Pyramids in Our Throats
You climb the corporate pyramid one rung at a time, or so they told us at orientation. Sarah had made it three levels above me before she started running on empty. I'd see her at the office water cooler, eyes glassy, refillable plastic bottle in hand, draining it like she was trying to drown something living inside her chest.
"They changed the reporting structure again," she'd say, voice cracking. "Another pyramid to climb."
The water dispenser would gurgle sympathetically. I'd nod, already mentally calculating how many more years until I could escape this particular pyramid scheme of the soul. But Sarah was running faster than the rest of us—promotions, late nights, the whole spreadsheet of success.

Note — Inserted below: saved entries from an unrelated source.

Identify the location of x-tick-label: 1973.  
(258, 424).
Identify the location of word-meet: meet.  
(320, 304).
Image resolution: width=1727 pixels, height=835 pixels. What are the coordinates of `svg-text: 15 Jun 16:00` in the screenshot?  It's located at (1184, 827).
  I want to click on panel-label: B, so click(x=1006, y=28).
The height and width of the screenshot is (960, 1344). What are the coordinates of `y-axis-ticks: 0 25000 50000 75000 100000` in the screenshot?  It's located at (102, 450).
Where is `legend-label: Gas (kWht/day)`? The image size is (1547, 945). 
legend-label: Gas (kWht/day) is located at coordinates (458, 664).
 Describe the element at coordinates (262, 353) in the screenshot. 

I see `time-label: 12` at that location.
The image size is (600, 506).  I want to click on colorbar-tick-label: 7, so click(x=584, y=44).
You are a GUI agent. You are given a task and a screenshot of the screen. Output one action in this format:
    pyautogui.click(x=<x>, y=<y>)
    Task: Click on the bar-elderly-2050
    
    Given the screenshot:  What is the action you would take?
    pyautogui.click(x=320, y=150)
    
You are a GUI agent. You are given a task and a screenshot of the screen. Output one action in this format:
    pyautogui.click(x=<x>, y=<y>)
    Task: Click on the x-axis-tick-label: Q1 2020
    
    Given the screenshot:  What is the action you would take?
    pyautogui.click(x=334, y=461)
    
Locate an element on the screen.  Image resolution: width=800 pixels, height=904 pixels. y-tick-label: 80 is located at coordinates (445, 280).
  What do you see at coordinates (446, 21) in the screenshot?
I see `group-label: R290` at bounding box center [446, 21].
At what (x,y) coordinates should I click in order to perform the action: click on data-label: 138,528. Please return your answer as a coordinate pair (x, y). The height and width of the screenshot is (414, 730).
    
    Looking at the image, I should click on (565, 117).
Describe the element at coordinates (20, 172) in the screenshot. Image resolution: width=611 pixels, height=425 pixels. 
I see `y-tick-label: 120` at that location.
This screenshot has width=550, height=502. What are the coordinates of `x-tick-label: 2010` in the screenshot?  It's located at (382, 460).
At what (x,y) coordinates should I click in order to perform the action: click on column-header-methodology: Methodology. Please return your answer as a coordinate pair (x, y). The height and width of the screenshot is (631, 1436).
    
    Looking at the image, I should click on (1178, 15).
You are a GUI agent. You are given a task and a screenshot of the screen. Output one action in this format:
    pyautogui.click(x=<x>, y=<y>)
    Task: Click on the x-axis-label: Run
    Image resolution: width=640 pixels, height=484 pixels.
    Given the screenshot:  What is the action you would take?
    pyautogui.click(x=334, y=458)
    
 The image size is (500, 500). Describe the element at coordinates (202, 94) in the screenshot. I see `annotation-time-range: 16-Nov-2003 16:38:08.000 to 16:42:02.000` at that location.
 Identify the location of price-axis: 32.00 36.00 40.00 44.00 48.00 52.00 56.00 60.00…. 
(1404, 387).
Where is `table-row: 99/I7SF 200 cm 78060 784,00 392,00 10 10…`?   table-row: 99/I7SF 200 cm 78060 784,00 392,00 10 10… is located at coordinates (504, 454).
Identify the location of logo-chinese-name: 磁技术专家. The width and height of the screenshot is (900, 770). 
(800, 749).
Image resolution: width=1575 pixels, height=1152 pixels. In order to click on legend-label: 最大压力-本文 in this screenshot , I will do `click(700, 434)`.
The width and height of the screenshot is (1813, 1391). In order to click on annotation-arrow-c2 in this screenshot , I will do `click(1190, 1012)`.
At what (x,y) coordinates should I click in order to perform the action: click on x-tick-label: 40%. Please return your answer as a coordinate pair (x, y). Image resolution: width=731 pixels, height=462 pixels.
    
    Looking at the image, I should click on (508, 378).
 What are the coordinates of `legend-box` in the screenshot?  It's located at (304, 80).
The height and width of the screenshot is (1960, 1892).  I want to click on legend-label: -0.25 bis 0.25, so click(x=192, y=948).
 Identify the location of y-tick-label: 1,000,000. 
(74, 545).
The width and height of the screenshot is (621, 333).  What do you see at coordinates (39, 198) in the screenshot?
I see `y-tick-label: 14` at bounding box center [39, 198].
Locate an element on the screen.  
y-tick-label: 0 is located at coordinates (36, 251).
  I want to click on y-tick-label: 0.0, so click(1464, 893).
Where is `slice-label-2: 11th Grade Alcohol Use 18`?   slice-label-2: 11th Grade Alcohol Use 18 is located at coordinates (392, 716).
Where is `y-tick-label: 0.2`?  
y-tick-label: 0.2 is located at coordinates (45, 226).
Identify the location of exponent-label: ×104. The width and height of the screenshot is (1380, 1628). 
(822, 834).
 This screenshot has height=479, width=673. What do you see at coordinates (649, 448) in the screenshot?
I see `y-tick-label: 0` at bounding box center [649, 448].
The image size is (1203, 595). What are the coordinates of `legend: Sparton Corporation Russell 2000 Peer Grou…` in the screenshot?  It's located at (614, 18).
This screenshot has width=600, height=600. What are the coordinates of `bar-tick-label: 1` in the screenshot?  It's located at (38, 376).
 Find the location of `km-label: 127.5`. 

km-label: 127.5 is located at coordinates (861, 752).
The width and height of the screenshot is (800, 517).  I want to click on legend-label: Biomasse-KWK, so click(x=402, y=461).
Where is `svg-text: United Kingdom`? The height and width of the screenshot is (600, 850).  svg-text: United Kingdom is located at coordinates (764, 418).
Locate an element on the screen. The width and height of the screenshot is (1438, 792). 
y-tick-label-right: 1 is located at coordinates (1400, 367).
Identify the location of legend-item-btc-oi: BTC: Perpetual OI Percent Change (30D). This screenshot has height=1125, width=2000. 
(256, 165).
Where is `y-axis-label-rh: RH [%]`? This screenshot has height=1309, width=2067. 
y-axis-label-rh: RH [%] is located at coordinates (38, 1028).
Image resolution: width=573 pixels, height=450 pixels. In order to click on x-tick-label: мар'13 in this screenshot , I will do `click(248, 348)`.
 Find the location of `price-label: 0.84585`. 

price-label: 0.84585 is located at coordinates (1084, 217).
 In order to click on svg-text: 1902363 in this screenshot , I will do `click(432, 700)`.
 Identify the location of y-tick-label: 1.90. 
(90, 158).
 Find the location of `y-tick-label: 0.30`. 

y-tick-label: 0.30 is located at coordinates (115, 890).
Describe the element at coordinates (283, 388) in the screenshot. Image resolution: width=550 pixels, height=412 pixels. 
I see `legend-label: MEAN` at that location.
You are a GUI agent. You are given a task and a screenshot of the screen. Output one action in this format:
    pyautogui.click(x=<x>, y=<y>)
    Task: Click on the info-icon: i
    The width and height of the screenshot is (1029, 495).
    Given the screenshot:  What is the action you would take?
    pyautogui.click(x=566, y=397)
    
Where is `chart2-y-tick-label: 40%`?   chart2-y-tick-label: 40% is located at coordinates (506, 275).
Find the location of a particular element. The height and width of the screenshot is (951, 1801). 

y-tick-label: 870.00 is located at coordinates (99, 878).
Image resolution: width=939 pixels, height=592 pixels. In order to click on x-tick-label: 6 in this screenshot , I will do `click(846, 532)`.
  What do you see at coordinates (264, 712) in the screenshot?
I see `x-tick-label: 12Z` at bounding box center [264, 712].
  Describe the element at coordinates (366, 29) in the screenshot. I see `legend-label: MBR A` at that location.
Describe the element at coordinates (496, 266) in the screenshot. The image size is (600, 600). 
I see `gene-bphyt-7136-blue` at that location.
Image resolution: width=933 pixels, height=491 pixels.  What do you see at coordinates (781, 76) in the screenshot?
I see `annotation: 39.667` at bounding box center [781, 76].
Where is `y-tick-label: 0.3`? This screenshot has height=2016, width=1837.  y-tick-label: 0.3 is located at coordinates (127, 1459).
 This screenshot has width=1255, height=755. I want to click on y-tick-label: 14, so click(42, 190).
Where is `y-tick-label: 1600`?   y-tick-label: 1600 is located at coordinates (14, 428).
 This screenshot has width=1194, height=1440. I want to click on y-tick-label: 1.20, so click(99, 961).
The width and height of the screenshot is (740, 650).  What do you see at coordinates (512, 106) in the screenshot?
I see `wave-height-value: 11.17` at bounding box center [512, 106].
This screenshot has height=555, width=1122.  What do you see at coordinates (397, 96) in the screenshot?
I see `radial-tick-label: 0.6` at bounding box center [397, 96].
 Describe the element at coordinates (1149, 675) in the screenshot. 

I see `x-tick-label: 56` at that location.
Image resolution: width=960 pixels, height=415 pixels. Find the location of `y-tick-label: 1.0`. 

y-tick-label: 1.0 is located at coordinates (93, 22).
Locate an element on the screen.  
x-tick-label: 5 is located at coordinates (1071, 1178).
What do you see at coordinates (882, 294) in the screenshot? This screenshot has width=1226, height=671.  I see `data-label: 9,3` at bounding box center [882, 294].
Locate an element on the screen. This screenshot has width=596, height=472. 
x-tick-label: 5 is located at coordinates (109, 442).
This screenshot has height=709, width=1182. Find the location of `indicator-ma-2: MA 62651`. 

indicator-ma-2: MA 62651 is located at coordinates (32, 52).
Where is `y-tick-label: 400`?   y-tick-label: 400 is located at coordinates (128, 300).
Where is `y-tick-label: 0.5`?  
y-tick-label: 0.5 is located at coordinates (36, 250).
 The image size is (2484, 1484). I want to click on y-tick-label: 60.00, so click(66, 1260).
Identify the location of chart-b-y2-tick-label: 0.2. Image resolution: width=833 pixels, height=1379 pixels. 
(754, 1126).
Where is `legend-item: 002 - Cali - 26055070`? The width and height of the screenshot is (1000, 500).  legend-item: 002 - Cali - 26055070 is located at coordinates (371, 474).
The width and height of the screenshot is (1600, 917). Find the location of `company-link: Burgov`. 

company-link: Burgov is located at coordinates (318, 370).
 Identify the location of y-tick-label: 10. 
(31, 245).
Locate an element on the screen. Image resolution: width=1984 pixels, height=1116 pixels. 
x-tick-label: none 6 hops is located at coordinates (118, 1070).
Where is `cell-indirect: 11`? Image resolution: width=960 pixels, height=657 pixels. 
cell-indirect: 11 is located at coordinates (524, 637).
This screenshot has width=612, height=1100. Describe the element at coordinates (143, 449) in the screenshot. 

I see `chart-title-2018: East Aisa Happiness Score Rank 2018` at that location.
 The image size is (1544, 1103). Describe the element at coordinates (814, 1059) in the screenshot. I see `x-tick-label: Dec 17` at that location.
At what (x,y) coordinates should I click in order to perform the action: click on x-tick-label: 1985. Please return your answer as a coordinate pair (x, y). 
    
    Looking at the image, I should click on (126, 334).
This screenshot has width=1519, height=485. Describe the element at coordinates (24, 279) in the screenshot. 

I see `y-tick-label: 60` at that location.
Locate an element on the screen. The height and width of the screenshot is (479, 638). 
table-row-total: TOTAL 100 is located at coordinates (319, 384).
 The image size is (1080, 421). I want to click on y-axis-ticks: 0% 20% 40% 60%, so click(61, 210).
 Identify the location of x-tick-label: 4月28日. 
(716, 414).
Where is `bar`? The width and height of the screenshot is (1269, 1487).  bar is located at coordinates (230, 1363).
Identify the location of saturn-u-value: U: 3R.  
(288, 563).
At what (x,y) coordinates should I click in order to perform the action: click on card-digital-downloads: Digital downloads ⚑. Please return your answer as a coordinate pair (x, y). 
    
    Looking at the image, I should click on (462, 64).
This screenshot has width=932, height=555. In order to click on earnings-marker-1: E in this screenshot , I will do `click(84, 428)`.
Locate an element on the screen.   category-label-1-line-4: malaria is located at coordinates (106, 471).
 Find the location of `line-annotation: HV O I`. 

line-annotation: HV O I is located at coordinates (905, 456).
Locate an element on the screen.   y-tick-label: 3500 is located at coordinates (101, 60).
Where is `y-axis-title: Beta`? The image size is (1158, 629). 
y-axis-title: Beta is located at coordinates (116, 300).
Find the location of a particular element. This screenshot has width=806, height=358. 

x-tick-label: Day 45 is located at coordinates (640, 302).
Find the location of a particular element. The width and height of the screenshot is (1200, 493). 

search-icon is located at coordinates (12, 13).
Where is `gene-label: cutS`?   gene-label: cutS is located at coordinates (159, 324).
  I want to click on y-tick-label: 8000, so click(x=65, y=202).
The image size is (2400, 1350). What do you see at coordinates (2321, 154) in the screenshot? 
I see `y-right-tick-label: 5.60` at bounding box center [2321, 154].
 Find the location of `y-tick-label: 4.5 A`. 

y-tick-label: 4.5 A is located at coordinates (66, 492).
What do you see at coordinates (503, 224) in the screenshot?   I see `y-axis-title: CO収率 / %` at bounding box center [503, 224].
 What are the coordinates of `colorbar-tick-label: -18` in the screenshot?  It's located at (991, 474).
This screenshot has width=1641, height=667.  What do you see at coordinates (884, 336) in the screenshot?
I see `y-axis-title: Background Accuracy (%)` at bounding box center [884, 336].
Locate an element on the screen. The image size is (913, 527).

Then came the Thursday she didn't show up. Found her apartment flooded, pipes burst, water seeping through the floorboards to the neighbors below. She'd been there three days, they said, just running water and watching it rise.
"She kept talking about pyramids," the landlord told me. "Ancient ones. How they were built on the backs of workers who didn't even know they were building tombs."
I stood in her ruined living room, water still dripping from the ceiling, and understood. Some pyramids are made of stone. Others are built from missed birthdays, sacrificed weekends, the slow erosion of relationships until you're standing alone at the top, surrounded by nothing but the thin air of achievement.
The water damage was extensive. They said it would take months to repair. I kept her plastic water bottle on my desk at work. Sometimes I'd catch myself running my thumb over the scratches on its surface, wondering how much water it would take to fill the empty spaces we carve inside ourselves reaching for heights that never actually existed.
"Another promotion opportunity," my boss said last week. I looked at the organizational chart—all those little boxes stacked into something that looked remarkably like a pyramid.
"No thanks," I said. "I think I'm done climbing."